-- begin Text excerpt --
Ann Coulter and the People of North Carolina
If you look at the video of Elizabeth Edwards calling up and asking Ann Coulter to lay off the personal attacks (like attacking John Edwards for talking about the loss of their son), which you can find on the Obsidian Wings link (with Sniper Kitty my hero), listen carefully to the end of it.
She makes fun of John Edwards for winning cases before "illiterate juries." Those "illiterate juries" were usually made up of North Carolinians and other noble sons and daughters of the deep south.
The most conservative people in the nation. Here is a well heeled, college educate elite making nasty comments about the backbone of the conservative movement.
She doesn't mean it. And she is not serious.
But she is still popular among some conservatives like my friend Budweiser who is from the deepest deepest south. He thinks she is 'funny.'
Labels: Coulter, political class, political dirt, twits on stilts
6 Comments:
Those "illiterate juries" were usually made up of North Carolinians and other noble sons and daughters of the deep south.
That may be more of a statement on jury selection MO than on the raw group of individuals.
I also find her to be "funny" (at least in print) while at the same time thinking "What a ****!"
--Joey
I think the point still stands. The elites of both the conservative and liberal movements have nothing but contempt for working class people, especially if they have southern accents.
I don't find Coulter funny, at least partly because I think she is a fraud. She doesn't mean it and is not serious.
BTW, have you stopped blogging? No more stories of Japan? You coming trip to Espana?
-- end Text excerpt --
-- begin Data excerpt --
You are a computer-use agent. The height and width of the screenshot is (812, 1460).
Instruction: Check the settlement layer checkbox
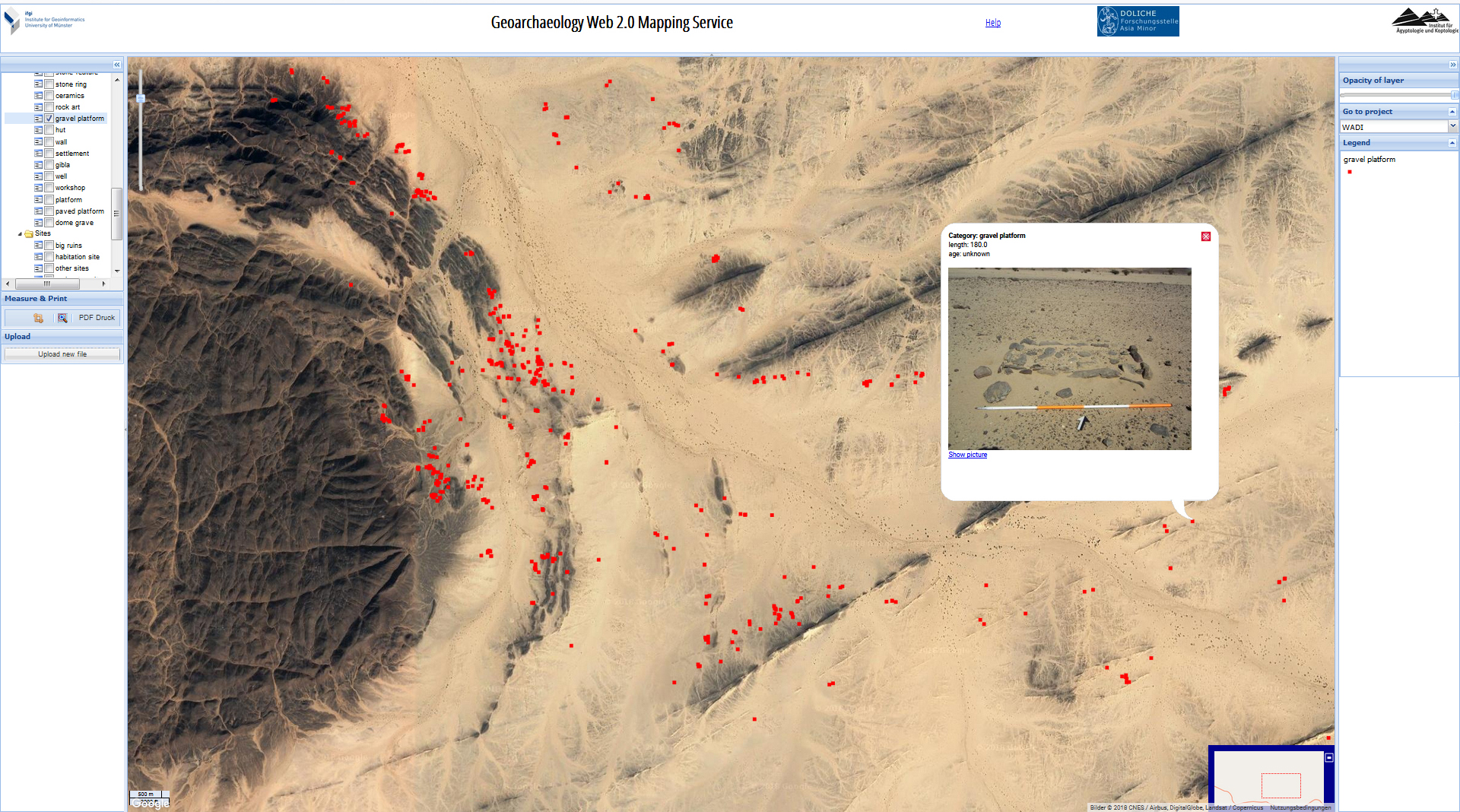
-- end Data excerpt --
**The tasks:**
1/ Could you copy the Ann Coulter blog post word for word, from "The most conservative" up to and including "she is not serious."?
2/ In the Ann Coulter blog post, what does Coulter make fun of John Edwards for?
3/ Can you write what comes next in the Ann Coulter blog post, starting after its final line?

**Answers to the tasks:**
1/
The most conservative people in the nation. Here is a well heeled, college educate elite making nasty comments about the backbone of the conservative movement.
She doesn't mean it. And she is not serious.

2/ Winning cases before "illiterate juries."

3/
I haven't posted in a while because I need to finish stuff at work.
It will be back up shortly (I think I covered all my Japanese material...) when I go to Toronto in August, Auburn the week after and Denver for the Oktoberfest of the US, the Great American Beer Festival 19 days later.
I don't care whether Ann Coulter is a fraud or not, I still find her columns ruthlessly funny. I also find brutal things humorous.
For example, in her latest column
"Judging by his fundraising efforts so far, I gather most of you don't know who John Edwards is -- unless you're an overpriced hair dresser. "
How do you not laugh at that?
She follows that up with an anecdote that makes me lose all sympathy for their family...
"He's the trial lawyer who pretended in court to channel the spirit of a handicapped fetus in front of illiterate jurors to scam tens of millions of dollars off of innocent doctors. According to The New York Times, Edwards told one jury: "She speaks to you through me ... And I have to tell you right now -- I didn't plan to talk about this -- right now I feel her. I feel her presence. She's inside me, and she's talking to you."
Creeped out yet?
Let me also quote from campaign consultant Bob Shrum's book "No Excuses":
"(Kerry) was even queasier about Edwards after they met. Edwards had told Kerry he was going to share a story with him that he'd never told anyone else -- that after his son Wade had been killed, he climbed onto the slab at the funeral home, laid there and hugged his body, and promised that he'd do all he could to make life better for people, to live up to Wade's ideals of service. Kerry was stunned, not moved, because, as he told me later, Edwards had recounted the same exact story to him, almost in the exact same words, a year or two before -- and with the same preface, that he'd never shared the memory with anyone else. Kerry said he found it chilling, and he decided he couldn't pick Edwards unless he met with him again."
Apparently every time Edwards began a story about his dead son with "I've never told anyone this before," everyone on the campaign could lip-sync the story with him.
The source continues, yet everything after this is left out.